Task: Copy nothing but the lines below, from the one with "Click the slide title 为什么要研究二次元衍生创作行业?" through the one with "Task: Click the P-value column header", exactly as written; no pictures should appear.

The data:
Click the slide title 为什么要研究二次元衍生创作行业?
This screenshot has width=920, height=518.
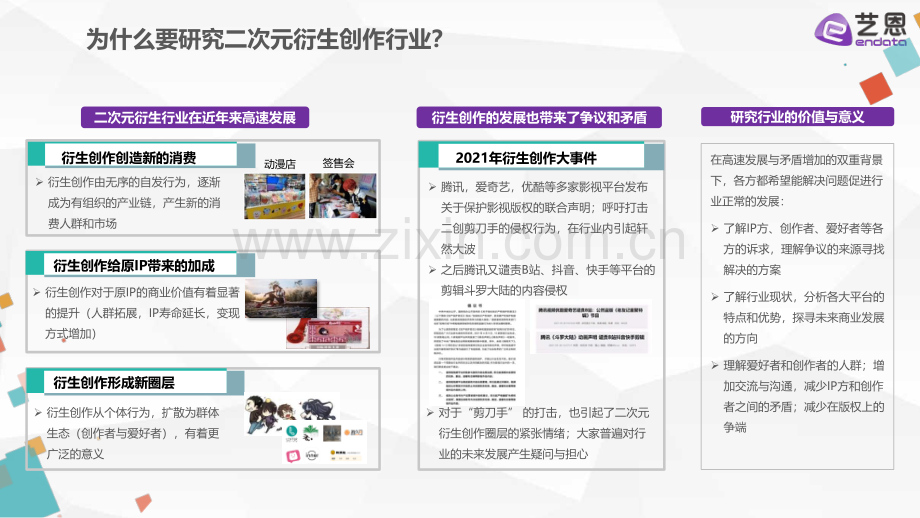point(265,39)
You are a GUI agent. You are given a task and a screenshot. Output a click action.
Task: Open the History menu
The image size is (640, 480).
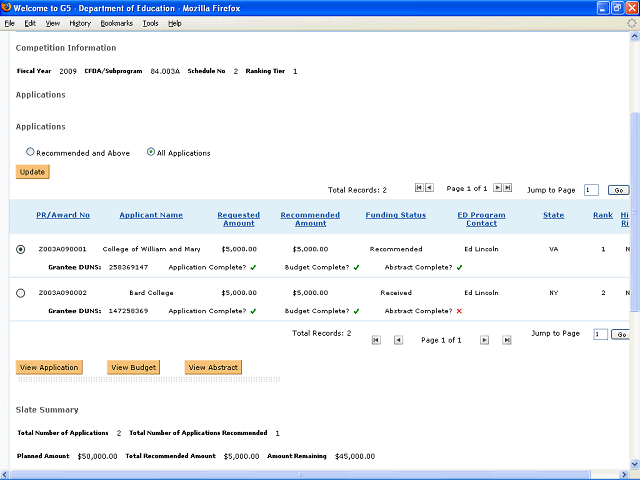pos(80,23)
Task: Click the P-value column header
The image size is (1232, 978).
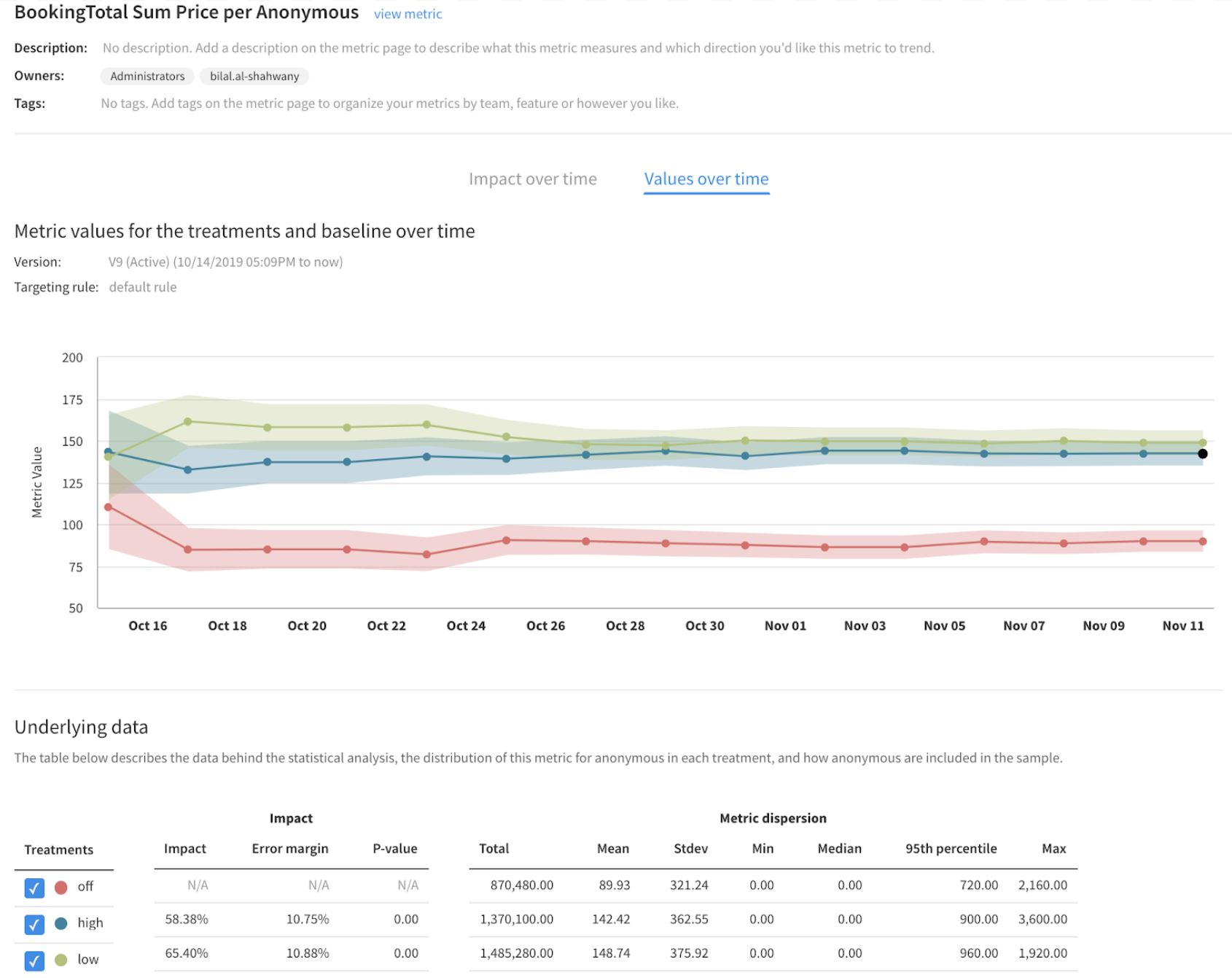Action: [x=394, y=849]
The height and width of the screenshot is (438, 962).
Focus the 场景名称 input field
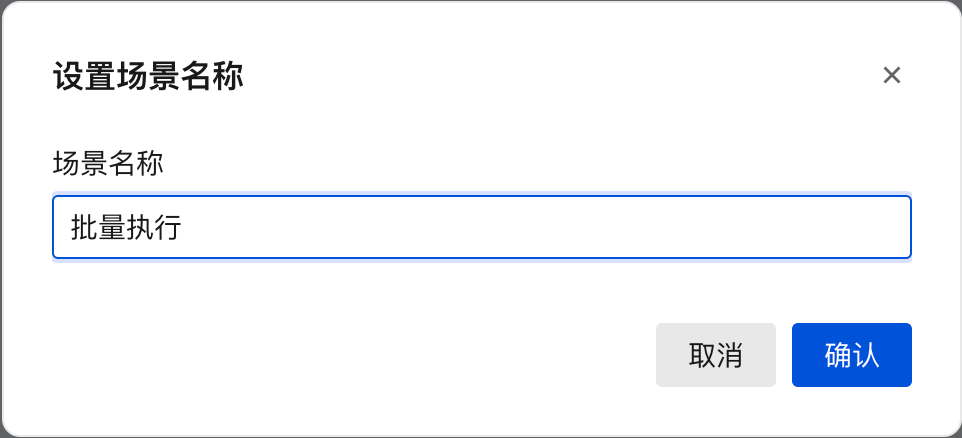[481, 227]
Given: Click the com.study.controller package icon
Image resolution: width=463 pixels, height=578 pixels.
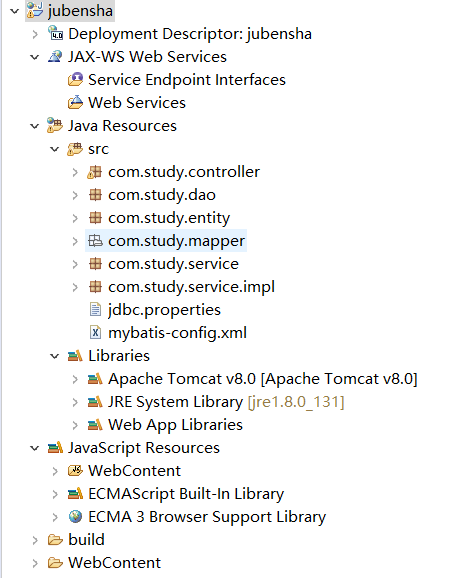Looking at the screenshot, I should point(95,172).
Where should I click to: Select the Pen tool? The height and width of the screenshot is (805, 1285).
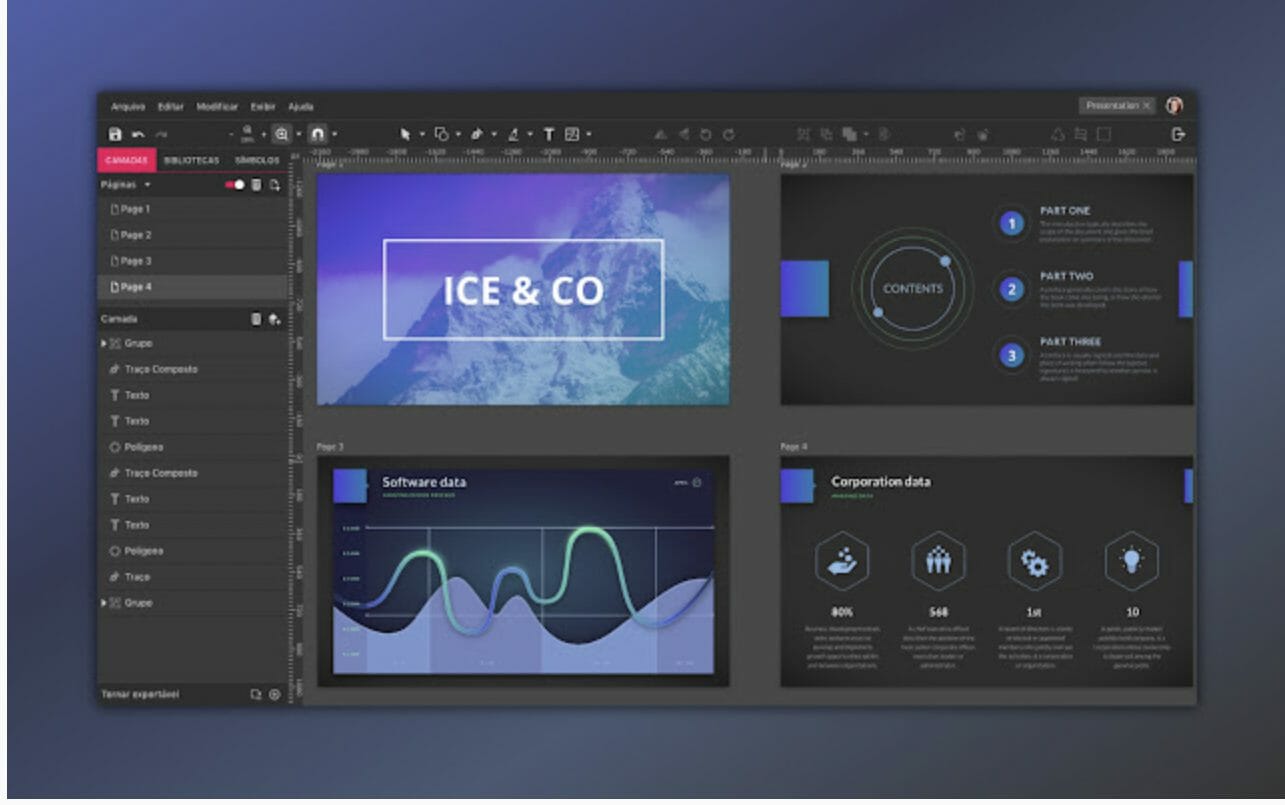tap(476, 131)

...

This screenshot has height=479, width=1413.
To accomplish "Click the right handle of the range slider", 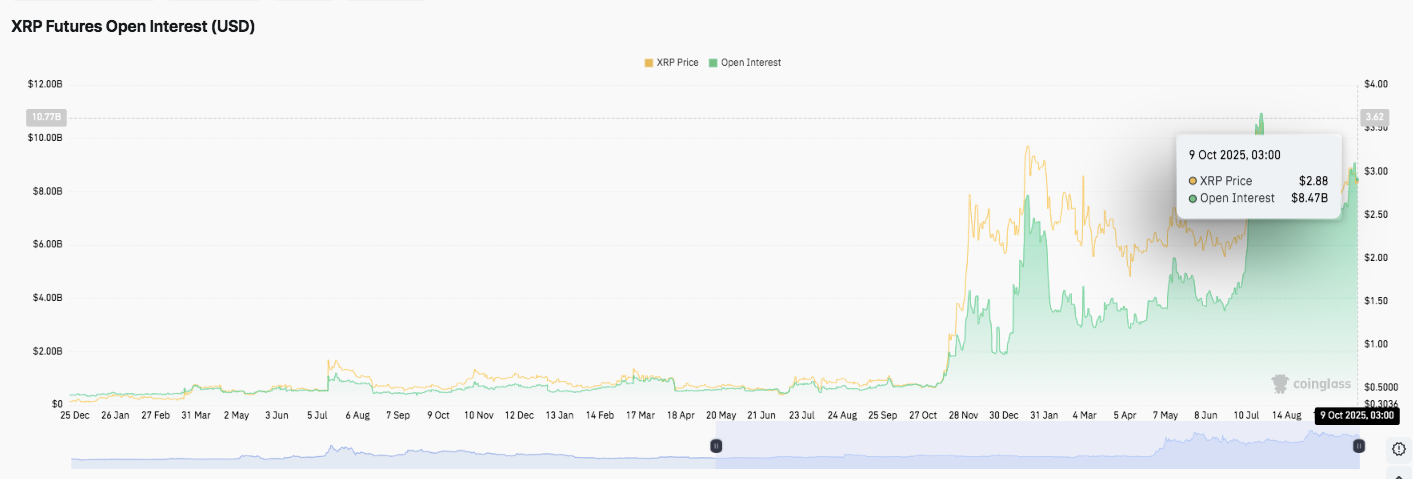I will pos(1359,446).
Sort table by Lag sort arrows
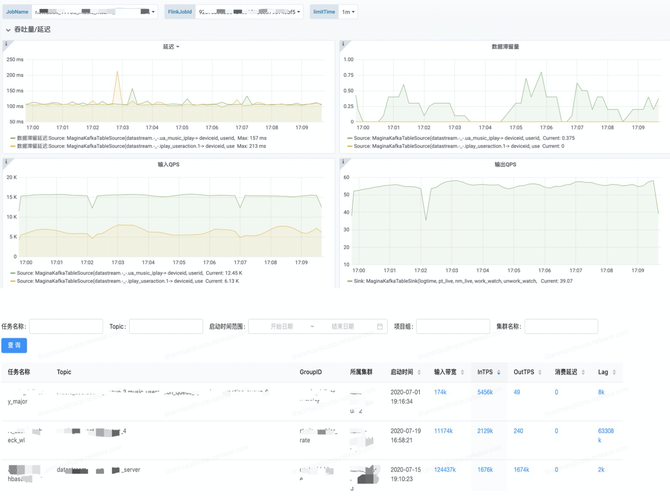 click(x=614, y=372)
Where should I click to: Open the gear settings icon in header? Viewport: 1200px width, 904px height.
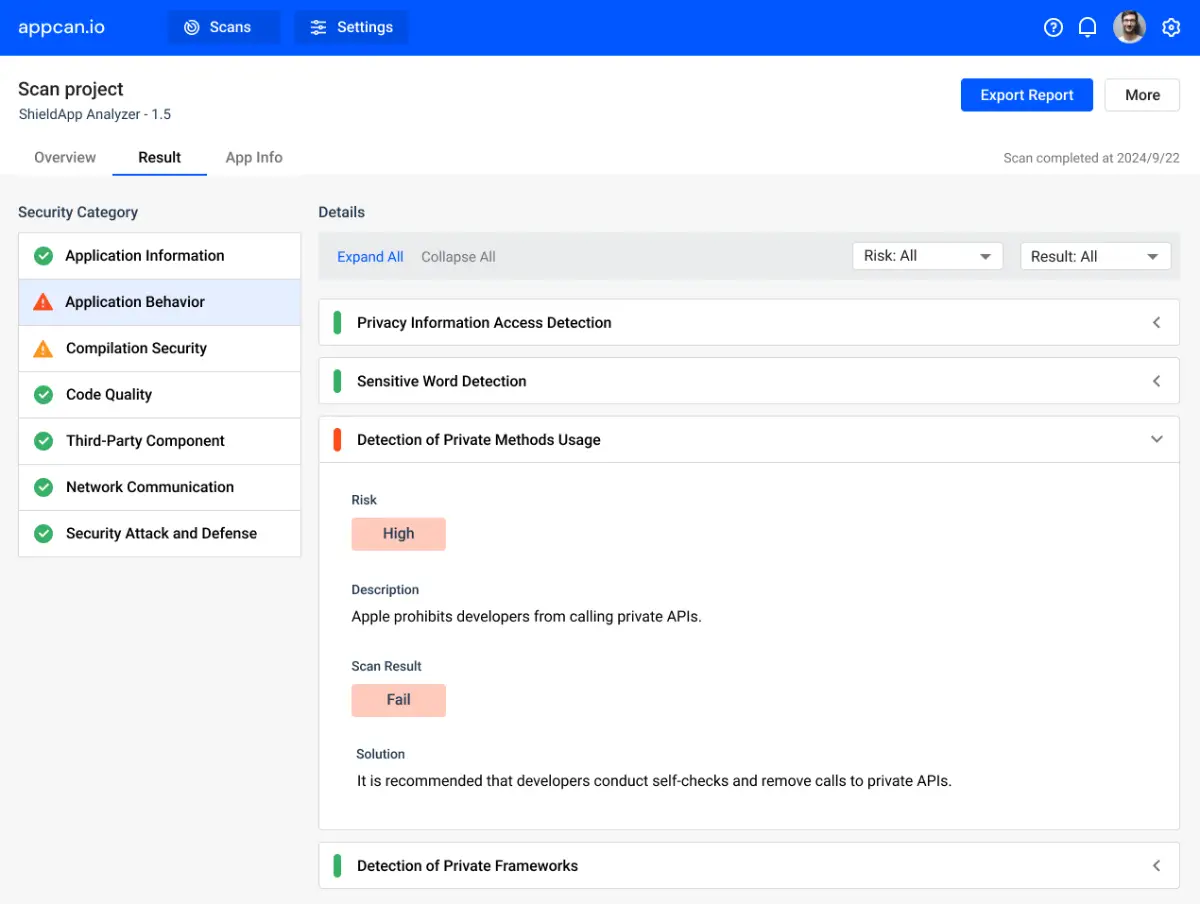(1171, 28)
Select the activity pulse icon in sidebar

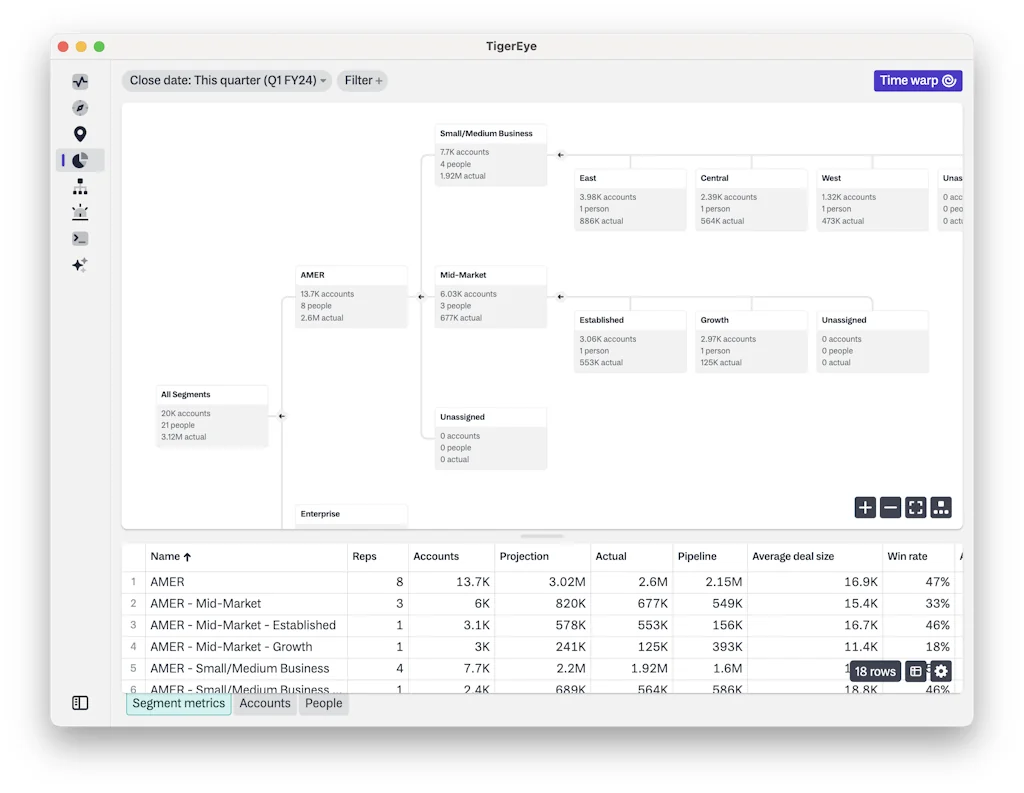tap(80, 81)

--

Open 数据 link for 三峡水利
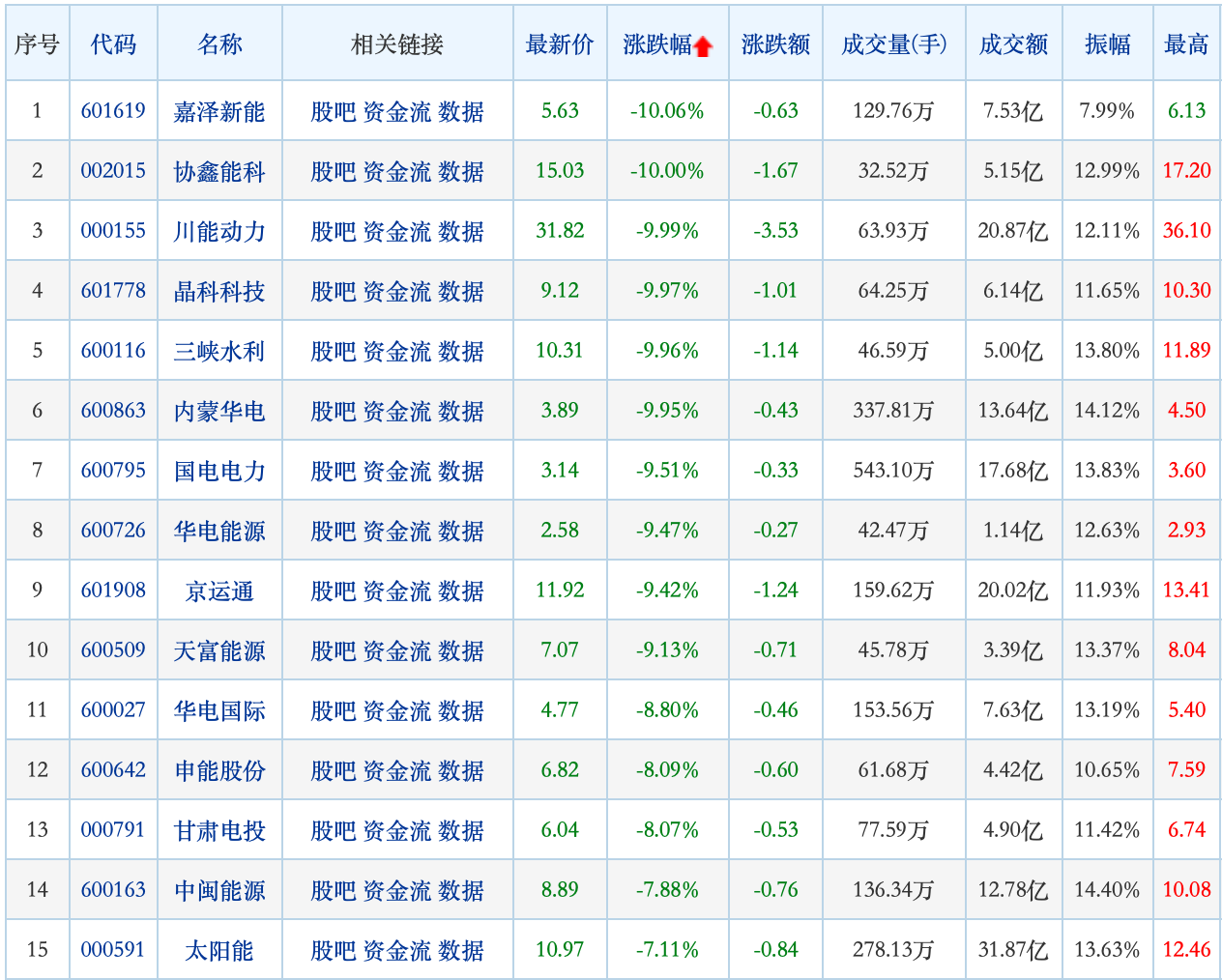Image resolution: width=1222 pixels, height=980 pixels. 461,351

Result below:
Click the slide title 为什么要研究二次元衍生创作行业?
This screenshot has width=920, height=518.
point(265,39)
You are a GUI agent. You are given a task and a screenshot. Output a click action.
Task: Open the History menu
The image size is (640, 480).
pos(80,23)
Task: Click the P-value column header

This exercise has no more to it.